Physical layer design and implementation of distributed arrays in packet networks
Abstract
Multi-input multi-output (MIMO) is well known to improve the throughput and reliability of wireless links, and has thus become an essential element for wireless communication standards, such as IEEE 802.11, Long Term Evolution, and WiMAX. A conventional MIMO link has an array antenna (i.e., several antennas on a common hardware platform, sharing the same local oscillator and clock) at one or both ends of the link. For example, in multi-user MIMO, the base station or access point has multiple antennas. However, distributing the antennas across multiple hardware platforms without a common local oscillator has several advantages, such as larger coverage area for the same number of antenna elements, more flexible network topology, and lower cost of individual hardware platforms. The main challenge in the implementation of a distributed or virtual array is synchronizing the platforms in time, frequency, and in some cases, phase. For example, state-of-the-art synchronization techniques fail at extreme ranges, far beyond single-input-single-output (SISO) range. In wireless packet networks, which includes local area networks, sensor networks, and ad hoc networks, synchronization depends on the preamble of the packet. This dissertation explores how new packet designs and new signal processing algorithms can adequately synchronize and operate distributed arrays to achieve range extension and to achieve higher data rates in dense deployments. Both OFDM-based wideband transmission techniques and MSK low data rate transmission techniques are developed. All techniques are demonstrated using software defined radio (SDR).

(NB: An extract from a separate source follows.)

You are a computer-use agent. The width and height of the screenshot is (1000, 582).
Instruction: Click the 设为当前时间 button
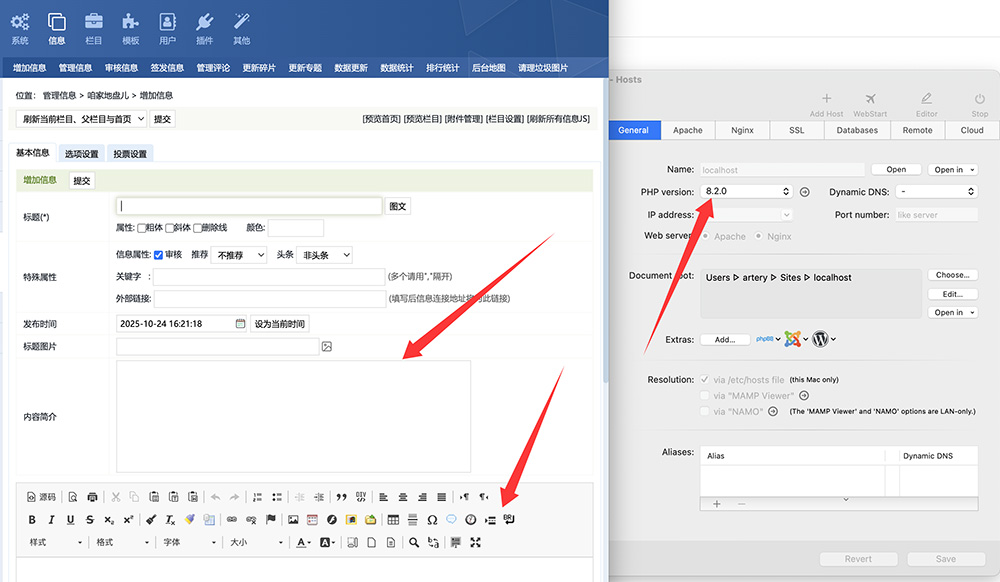click(279, 324)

The main contributions of this dissertation are as follows. For distributed arrays in range extension scenarios, novel synchronization strategies with diversity gain and robustness against interference are presented. One of these is a novel OFDM preamble design and synchronization method with diversity gain, presented for time division cooperative transmission (TDCT). For extending range for spatially multiplexed multi-user MIMO communications, a new relay self-selection scheme is presented for amplify-and-forward (AF) relaying. With the aim of enabling transmit-only wireless sensor networks with long battery life, a novel interference-insensitive minimum shift keying (MSK) synchronization scheme is presented, along with a new statistical model of the residual remaining after interference cancelation. The last contribution aims to facilitate high throughput wireless LANs, through dense deployments of co-channel wireless LAN access points. That contribution is a hybrid method of selective application of nonlinear precoding (NLP) on top of interference alignment (IA) beams, over multi-user, multi-access-point MIMO networks. The Tomlinson-Harashima NLP scheme is implemented on SDR to demonstrate real-time packet decoding performance.